__Task statement__
Reproduce every one of the rows below word for word.

Dataset records:
## START

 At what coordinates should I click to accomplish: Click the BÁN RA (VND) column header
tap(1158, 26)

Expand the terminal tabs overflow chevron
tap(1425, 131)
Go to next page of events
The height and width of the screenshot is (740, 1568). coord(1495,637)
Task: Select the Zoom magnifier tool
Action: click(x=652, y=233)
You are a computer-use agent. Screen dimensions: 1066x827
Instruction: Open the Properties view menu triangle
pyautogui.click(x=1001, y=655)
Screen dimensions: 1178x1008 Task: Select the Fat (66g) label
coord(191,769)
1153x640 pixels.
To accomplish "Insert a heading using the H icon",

## END

__Solution to the exercise__
 At what coordinates should I click to accomplish: Click the BÁN RA (VND) column header
tap(1158, 26)

Expand the terminal tabs overflow chevron
tap(1425, 131)
Go to next page of events
The height and width of the screenshot is (740, 1568). coord(1495,637)
Task: Select the Zoom magnifier tool
Action: click(x=652, y=233)
You are a computer-use agent. Screen dimensions: 1066x827
Instruction: Open the Properties view menu triangle
pyautogui.click(x=1001, y=655)
Screen dimensions: 1178x1008 Task: Select the Fat (66g) label
coord(191,769)
1153x640 pixels.
To accomplish "Insert a heading using the H icon",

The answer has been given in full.